As a young man growing up local artiste such as Spragga Benz, Sean Paul Buju Banton and in later years Assassin and Vybz Kartel weaved their ways into his mental space with their lyrical versatility.
Many music enthusiasts are of the notion that hip-hop has infiltrated the current Jamaican music industry however Kabaka dismisses this. He believes that it is the evolution of American music that took a pop direction as mainstream hip-hop artistes rapped over the beats without
saying much. The original lyricism is what is lacking in the music industry and this approach is what has taken over the Jamaican music industry.
“It comes from within (obstacles) developing as an artiste of the music, production side, trying to mix and not having the right equipment.” Throughout the years Kabaka has learnt to utilize his various skills to build his career and making himself self-sufficient not wanting to wait around for persons to decide when it will be his time to spread the word. So he started voicing, mixing and producing his own music. At the end of the day he believes that “can’t focus on the obstacles, as an artiste it’s about the craft”. Like many artistes in the early stages Kabaka biggest issue was getting an audience, allowing his potent lyrics to be embedded in the minds of his listeners.

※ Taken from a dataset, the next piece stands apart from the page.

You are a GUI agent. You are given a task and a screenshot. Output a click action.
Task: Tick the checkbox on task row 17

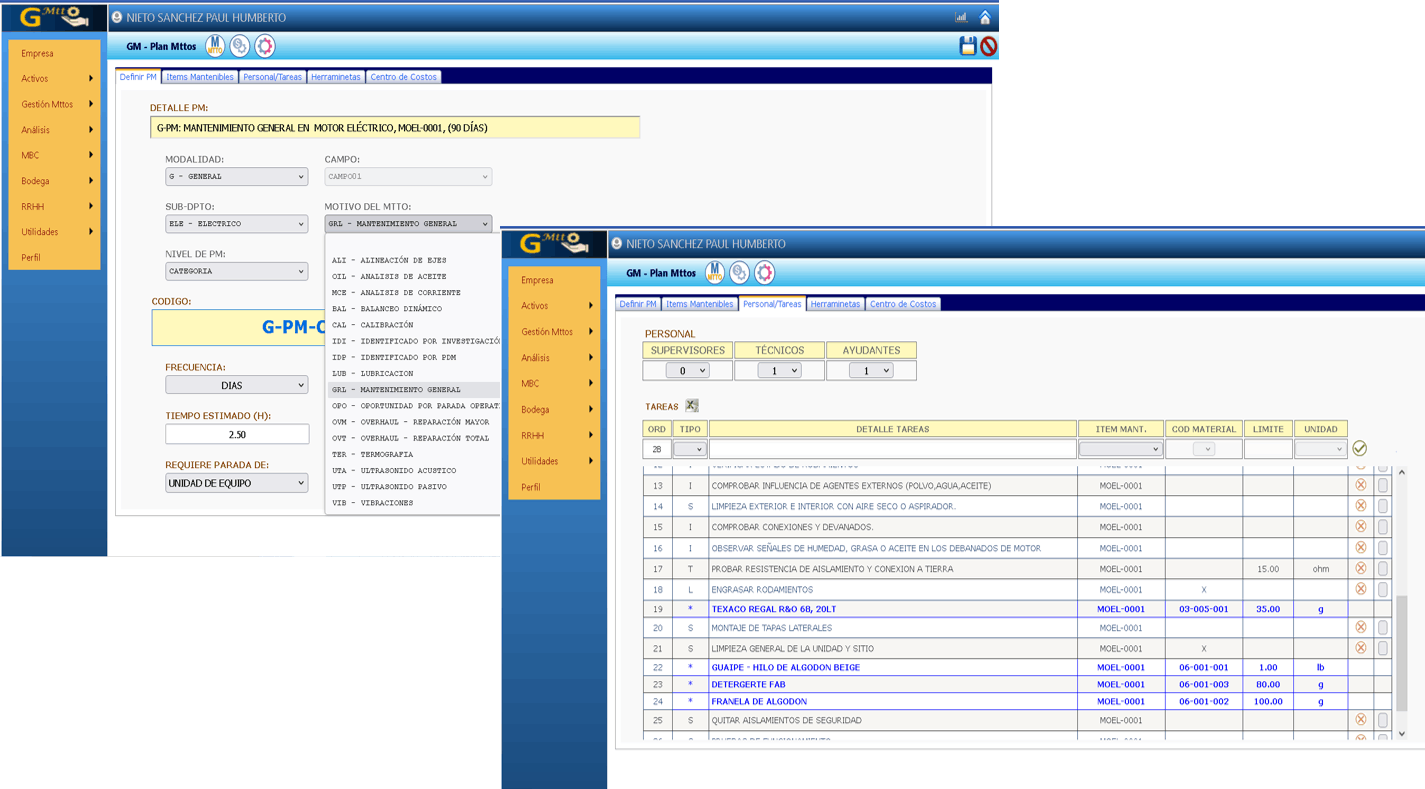tap(1383, 569)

The artiste shared “(it’s) not about being a star, it’s about everyday situation, learning and growing”. His unique style that is currently creating a buzz on the music scene is due him not wanting to be boxed in, his yearning for the music not only be accepted and understand locally but on the international market. Kabaka’s musical prowess has earned him a number of collaborations with like-minded artiste such as Protoje, Chronixx, Sizzla and Dre Island. “I would collaborate with artiste that do dancehall but aren’t dancehall artiste,” said the artiste. Responding to the question of future collaborations he named Busy Signal and Spragga Benz among those he would work with. When asked to describe his music he laughed saying his music has a fiery energy, it’s lyrically complex but it’s up to the listener to determine. “I won’t say my music is conscious, those who listen should be able to determine that based on the feelings that it inspires in them,” said Kabaka.
The age old question, music and its impact on the youths was asked. Sitting up in his chair Kabaka said “Anything that youths spend most of their time doing will reshape their thoughts,” he continued by saying “if they spend time looking at plants and farming that will consume the minds but majority of youths deal with music”.
“Everything starts in the home and parents are, or should be the head of shaping and molding the child,” the artiste noted. He also alluded to the fact that not everyone is fortunate to have strong parents to emulate but it is important to find positive role models. Kabaka went on to speak about the importance of the formative years “if a child sees a parent doing certain things it affects the child’s future relationship”. He believes that the way forward is to listen and respect your parents/ guardians until you are old enough to make your own conscious decisions and by this time you will be able to because of the strong foundation.
He went on to speak about his family and their support for his career “my mother spreading the word to all her friends and my father gives out CD’s, my brother is promoter and producer so he’s also very helpful,” he smiles as he talks about his family.
“Somewhere between Jamaica and Africa is where I see myself situated making music within the next five years,” were Kabaka’s closing words to the interview.